Problem description
Below are some records. Return exactly the lines from the one containing "This screenshot has width=903, height=407." through the one containing "Screen dimensions: 1180x629", both included, and only those.

[Stored items from a collection]
──────────
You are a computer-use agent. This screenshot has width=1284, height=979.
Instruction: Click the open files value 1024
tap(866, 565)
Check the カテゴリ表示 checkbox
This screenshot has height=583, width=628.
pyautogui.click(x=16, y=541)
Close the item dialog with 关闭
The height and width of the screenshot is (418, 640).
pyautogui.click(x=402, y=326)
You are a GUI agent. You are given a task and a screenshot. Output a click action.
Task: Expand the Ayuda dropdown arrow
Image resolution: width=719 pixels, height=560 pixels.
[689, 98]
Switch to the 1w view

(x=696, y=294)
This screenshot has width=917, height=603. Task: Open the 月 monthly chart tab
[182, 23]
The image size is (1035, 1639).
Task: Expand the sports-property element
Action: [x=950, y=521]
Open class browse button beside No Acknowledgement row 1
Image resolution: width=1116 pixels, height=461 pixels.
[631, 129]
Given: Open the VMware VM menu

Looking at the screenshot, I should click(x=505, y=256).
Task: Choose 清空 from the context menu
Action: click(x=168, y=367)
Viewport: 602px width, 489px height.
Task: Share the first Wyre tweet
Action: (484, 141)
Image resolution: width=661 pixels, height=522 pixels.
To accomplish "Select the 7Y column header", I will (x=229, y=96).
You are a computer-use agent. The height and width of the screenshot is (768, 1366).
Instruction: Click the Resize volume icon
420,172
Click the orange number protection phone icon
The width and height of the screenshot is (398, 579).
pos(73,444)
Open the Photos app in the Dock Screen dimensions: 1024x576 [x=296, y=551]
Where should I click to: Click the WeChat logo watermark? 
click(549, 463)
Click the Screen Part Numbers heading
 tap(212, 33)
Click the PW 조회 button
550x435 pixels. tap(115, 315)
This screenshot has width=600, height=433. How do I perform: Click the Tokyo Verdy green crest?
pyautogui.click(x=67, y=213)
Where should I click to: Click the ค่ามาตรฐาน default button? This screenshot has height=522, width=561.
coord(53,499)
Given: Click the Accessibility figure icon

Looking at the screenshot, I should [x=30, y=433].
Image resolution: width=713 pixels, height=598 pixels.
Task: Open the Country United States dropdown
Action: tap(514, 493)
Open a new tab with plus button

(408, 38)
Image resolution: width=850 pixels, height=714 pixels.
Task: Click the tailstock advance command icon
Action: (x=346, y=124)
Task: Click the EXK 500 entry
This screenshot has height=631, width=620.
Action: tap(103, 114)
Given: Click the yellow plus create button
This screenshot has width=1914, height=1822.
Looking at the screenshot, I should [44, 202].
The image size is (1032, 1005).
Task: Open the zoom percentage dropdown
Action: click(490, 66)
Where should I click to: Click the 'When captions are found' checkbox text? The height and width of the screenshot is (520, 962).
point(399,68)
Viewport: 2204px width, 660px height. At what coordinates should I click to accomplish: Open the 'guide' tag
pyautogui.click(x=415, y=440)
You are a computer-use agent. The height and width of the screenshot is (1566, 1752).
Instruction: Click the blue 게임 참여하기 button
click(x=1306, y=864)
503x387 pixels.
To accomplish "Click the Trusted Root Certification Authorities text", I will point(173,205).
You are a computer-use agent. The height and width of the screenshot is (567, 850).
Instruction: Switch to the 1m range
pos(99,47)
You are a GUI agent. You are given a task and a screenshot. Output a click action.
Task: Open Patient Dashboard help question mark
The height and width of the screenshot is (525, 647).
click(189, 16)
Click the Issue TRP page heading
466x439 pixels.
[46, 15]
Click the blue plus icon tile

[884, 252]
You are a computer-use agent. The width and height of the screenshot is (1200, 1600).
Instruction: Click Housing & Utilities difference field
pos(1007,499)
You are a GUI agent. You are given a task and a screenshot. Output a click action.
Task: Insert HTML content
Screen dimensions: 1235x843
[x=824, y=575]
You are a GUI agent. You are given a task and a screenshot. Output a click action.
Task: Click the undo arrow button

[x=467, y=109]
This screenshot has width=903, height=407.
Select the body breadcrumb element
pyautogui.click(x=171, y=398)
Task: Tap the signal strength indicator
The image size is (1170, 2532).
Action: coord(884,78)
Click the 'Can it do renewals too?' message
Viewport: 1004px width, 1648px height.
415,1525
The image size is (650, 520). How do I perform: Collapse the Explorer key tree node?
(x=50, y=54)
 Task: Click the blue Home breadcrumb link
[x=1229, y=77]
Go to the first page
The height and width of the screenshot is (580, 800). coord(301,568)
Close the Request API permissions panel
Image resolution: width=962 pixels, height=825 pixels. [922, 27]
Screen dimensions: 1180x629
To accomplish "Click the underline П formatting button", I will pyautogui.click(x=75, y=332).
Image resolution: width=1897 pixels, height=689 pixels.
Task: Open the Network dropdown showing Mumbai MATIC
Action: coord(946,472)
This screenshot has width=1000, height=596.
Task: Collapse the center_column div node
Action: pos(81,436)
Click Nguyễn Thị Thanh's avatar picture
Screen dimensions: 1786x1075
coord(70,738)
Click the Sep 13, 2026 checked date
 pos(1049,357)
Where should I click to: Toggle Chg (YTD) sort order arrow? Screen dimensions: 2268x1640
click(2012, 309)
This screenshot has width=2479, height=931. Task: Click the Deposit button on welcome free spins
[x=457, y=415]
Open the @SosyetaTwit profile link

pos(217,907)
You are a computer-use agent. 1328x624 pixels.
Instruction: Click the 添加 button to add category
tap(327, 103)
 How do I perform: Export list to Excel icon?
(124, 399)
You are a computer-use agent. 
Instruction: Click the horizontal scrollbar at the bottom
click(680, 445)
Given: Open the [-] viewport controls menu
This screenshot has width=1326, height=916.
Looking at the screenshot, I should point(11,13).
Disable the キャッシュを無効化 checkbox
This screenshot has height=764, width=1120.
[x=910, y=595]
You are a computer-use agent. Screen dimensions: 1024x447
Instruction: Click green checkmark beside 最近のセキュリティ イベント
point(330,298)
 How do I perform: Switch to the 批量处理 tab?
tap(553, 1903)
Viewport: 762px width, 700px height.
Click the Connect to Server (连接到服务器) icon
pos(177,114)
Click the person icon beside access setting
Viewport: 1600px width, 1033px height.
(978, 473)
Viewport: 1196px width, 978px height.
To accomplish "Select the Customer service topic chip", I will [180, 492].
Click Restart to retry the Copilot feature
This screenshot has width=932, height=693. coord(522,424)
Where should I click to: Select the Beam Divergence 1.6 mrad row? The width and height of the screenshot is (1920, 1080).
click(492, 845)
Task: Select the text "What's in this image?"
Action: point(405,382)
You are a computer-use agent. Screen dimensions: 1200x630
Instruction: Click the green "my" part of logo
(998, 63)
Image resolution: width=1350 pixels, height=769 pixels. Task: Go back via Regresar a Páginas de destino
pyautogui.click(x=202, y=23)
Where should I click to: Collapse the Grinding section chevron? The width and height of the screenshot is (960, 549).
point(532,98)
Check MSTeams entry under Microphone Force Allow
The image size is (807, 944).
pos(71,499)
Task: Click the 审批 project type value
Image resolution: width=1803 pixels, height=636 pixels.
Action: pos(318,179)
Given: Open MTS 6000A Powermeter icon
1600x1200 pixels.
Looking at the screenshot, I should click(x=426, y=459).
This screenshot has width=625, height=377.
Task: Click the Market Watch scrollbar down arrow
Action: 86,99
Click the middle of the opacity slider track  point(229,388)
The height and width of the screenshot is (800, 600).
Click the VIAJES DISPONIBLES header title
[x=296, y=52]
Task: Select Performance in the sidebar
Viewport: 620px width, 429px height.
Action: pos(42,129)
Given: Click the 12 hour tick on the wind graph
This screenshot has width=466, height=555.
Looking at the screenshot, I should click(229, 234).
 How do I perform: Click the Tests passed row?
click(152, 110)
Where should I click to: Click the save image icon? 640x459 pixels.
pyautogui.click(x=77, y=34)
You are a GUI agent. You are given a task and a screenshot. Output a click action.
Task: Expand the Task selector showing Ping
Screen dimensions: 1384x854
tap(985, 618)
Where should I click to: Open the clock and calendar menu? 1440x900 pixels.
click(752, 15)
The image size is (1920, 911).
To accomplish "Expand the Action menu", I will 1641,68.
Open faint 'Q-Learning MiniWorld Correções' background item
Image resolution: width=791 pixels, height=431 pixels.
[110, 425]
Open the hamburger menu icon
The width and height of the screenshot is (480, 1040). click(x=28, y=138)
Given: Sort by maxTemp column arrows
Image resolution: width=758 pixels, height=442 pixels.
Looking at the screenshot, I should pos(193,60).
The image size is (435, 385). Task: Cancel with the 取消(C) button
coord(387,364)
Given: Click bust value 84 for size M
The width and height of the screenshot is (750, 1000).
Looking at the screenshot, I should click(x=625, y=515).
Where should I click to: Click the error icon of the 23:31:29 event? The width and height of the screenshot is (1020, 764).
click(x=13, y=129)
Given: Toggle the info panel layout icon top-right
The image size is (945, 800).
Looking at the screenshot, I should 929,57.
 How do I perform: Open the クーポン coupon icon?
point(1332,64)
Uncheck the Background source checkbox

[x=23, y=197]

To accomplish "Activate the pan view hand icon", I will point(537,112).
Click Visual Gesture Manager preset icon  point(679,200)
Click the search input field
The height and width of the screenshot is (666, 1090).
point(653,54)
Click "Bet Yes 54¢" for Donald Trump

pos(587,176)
──────────
Finished task
This screenshot has width=903, height=407.
Select the body breadcrumb element
pyautogui.click(x=171, y=398)
Task: Tap the signal strength indicator
The image size is (1170, 2532).
Action: coord(884,78)
Click the 'Can it do renewals too?' message
Viewport: 1004px width, 1648px height.
415,1525
The image size is (650, 520). How do I perform: Collapse the Explorer key tree node?
(x=50, y=54)
 Task: Click the blue Home breadcrumb link
[x=1229, y=77]
Go to the first page
The height and width of the screenshot is (580, 800). coord(301,568)
Close the Request API permissions panel
Image resolution: width=962 pixels, height=825 pixels. [922, 27]
Screen dimensions: 1180x629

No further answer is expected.